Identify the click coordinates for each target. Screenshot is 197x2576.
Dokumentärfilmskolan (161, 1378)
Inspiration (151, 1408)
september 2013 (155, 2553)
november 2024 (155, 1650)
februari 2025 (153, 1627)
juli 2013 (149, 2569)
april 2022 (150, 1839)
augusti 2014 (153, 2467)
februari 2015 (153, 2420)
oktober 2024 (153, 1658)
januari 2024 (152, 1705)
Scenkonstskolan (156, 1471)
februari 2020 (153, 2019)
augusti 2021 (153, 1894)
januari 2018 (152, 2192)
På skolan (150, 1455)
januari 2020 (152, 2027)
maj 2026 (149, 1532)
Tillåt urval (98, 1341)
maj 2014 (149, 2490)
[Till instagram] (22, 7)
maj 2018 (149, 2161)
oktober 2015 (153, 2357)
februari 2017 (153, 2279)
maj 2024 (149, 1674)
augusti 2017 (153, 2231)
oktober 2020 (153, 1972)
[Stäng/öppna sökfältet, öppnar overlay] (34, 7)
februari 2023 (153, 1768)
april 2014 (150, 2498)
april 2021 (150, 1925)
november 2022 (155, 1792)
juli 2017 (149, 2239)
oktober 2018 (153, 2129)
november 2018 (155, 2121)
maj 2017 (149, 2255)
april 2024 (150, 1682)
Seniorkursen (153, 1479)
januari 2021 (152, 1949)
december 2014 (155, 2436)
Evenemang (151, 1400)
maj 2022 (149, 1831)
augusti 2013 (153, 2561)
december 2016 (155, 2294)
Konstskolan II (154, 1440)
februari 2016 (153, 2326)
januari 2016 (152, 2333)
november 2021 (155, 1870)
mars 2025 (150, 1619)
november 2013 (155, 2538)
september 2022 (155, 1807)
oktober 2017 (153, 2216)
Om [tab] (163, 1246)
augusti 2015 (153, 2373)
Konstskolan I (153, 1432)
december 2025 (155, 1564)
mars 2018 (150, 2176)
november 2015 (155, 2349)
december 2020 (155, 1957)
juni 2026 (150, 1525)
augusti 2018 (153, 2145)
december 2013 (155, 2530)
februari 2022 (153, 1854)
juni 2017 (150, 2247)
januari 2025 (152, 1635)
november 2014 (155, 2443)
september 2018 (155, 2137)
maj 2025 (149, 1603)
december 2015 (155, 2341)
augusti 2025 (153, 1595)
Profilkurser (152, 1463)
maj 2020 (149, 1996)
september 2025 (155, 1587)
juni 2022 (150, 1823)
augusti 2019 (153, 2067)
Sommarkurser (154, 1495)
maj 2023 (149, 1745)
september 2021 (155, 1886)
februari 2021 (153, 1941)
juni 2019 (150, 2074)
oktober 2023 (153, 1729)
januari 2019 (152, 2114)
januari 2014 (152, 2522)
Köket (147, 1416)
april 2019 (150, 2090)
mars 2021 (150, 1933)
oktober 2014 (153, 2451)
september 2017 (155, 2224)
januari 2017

(Instructions for the task):
Whenever a line in the material above holds the string "april", copy that line in full.

(Exercise answer):
april 2022 (150, 1839)
april 2014 (150, 2498)
april 2021 (150, 1925)
april 2024 (150, 1682)
april 2019 (150, 2090)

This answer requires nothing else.